Gewalt bleibt ein Problem im Landkreis

Zwar ist statistisch die Anzahl der Straftaten in der Region insgesamt zurück gegangen, doch ausgerechnet für Gewalttaten trifft das nicht zu.

Werdau/Zwickau.

Bei allem Optimismus über den Rückgang der Straftaten im Landkreis Zwickau insgesamt konnte sich Polizeipräsident Conny Stiehl bei der Vorstellung der Kriminalstatistik einige Worte des Entsetzens nicht verkneifen. "Was uns Sorgen macht, ist die Gewaltbereitschaft in der Gesellschaft", hatte Stiehl gesagt und darauf verwiesen, dass das Problem alle Altersschichten betreffe. "Es gibt jetzt Schlägereien am Gartenzaun, da kämpft ein Opa mit dem anderen", sagte Stiehl. "In meiner 40-jährigen Dienstzeit habe ich das noch nicht erlebt."

Insgesamt verzeichnet die Polizei in ihrer Kriminalstatistik einen Straftaten-Rückgang im Landkreis Zwickau von 18.906 Fällen im Jahr 2014 auf 15.506 Fällen im Jahr 2018. Bei genauer Betrachtung der Zahlen fällt auf, dass der Rückgang vor allem auf Diebstähle und Vermögensdelikte zurückgeht.
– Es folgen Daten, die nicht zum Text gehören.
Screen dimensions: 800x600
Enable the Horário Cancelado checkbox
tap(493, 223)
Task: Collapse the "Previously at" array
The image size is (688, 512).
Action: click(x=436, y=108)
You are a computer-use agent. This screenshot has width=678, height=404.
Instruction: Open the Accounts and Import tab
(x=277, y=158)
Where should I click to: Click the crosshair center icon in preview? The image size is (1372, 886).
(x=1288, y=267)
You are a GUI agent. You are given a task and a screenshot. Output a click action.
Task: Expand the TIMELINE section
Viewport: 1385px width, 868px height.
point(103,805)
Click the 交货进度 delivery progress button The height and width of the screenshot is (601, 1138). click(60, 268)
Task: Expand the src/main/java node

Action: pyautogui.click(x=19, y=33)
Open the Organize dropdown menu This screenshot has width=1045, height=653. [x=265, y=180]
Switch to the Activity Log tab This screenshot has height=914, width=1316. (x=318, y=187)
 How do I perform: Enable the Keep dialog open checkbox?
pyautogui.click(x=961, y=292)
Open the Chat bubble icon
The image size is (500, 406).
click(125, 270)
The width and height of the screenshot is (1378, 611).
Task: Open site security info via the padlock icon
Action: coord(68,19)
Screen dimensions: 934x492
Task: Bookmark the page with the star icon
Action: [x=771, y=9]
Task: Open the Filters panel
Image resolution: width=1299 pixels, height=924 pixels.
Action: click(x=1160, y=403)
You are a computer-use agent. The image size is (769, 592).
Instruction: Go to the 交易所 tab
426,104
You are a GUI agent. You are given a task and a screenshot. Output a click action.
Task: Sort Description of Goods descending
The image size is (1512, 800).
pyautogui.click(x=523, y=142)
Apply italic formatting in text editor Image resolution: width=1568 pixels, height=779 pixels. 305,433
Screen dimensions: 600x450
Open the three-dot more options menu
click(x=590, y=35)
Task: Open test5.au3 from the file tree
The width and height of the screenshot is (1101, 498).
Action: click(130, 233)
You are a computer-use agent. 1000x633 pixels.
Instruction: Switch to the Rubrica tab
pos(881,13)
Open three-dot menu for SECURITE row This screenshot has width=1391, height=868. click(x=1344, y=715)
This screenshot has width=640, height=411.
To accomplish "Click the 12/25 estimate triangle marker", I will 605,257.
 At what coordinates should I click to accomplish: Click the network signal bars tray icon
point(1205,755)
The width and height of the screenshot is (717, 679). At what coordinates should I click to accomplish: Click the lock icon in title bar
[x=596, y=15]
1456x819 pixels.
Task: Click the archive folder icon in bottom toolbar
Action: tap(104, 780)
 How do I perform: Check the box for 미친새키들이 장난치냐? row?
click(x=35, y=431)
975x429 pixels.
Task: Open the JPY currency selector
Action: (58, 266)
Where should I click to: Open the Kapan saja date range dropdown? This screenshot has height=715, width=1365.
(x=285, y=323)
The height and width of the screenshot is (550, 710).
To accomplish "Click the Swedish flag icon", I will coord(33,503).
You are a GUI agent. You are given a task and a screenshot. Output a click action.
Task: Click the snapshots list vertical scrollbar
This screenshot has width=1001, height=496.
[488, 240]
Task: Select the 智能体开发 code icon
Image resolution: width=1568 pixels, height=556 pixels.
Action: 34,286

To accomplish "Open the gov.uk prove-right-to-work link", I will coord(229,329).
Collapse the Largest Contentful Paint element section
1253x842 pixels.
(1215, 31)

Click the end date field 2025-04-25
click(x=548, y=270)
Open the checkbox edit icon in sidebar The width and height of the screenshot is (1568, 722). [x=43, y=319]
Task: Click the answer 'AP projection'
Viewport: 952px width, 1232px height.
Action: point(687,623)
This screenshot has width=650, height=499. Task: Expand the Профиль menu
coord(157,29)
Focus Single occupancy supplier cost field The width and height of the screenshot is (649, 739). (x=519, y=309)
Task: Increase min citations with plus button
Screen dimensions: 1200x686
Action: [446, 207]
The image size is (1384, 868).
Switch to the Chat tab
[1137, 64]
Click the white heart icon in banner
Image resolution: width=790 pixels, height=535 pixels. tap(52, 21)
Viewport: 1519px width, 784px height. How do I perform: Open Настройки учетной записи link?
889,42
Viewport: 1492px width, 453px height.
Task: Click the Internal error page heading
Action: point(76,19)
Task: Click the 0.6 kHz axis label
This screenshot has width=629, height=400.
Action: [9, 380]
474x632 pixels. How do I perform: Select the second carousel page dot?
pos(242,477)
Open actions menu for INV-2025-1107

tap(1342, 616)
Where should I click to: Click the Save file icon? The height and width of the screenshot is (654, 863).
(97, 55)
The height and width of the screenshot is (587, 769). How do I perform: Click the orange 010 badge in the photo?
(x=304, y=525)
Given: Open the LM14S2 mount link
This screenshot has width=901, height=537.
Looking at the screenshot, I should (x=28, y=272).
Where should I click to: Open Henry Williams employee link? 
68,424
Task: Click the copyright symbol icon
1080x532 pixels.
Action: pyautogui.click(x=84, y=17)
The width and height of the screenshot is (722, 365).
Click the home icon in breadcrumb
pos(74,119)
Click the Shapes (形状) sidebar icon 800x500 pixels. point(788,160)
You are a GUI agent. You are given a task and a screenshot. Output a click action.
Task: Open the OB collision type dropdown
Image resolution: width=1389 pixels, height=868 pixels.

Dagegen stagniert die Gewalt. Zwar ist im Landkreis das Risiko, Opfer einer Straftat gegen das Leben zu werden, weiterhin sehr niedrig. Im Bereich Mord, Totschlag und Tötung auf Verlangen fielen fünf Personen einer Straftat zum Opfer, 2014 waren es dreimal so viele. Bei den Sexualstraftaten dagegen gab es einen Anstieg, genauso wie in der Kategorie Rohheitsdelikte und Straftaten gegen die persönliche Freiheit, wozu unter anderem Nötigung und Bedrohung zählen. Auch fällt auf, dass die Anzahl der nicht-deutschen Tatverdächtigen in den Kategorien angestiegen ist.


Die Zwickauer Polizei spricht in dem Zusammenhang von einem augenfälligen Missverhältnis, wenn überproportional häufig zu ihrem Anteil an der Bevölkerung nicht-deutsche als Täter infrage kommen. Dabei ist in speziell diesen Daten nicht unterschieden zwischen Zuwanderern, EU-Bürgern mit Wohnsitz in Deutschland und möglicherweise reisenden Banden. Kriminologen führen erhöhte Zuwanderer-Kriminalität auf spezifische Merkmale der Gruppen zurück. Demnach sind junge Männer in der Gruppe der Zuwanderer stark überrepräsentiert, zudem seien sie im Schnitt schlechter gebildet. Beides erhöhe statistisch die Neigung zur Kriminalität.

Die Beamten wollen auf die Gewaltkriminalität mit mehr Polizeipräsenz reagieren. Darüber hinaus solle der Opferschutz gestärkt werden. "Mancher dachte, mit dem Rückgang der Bevölkerung gehen auch die Straftaten zurück", sagt Polizeipräsident Stiehl. "Heute wissen wir: Das ist mitnichten so."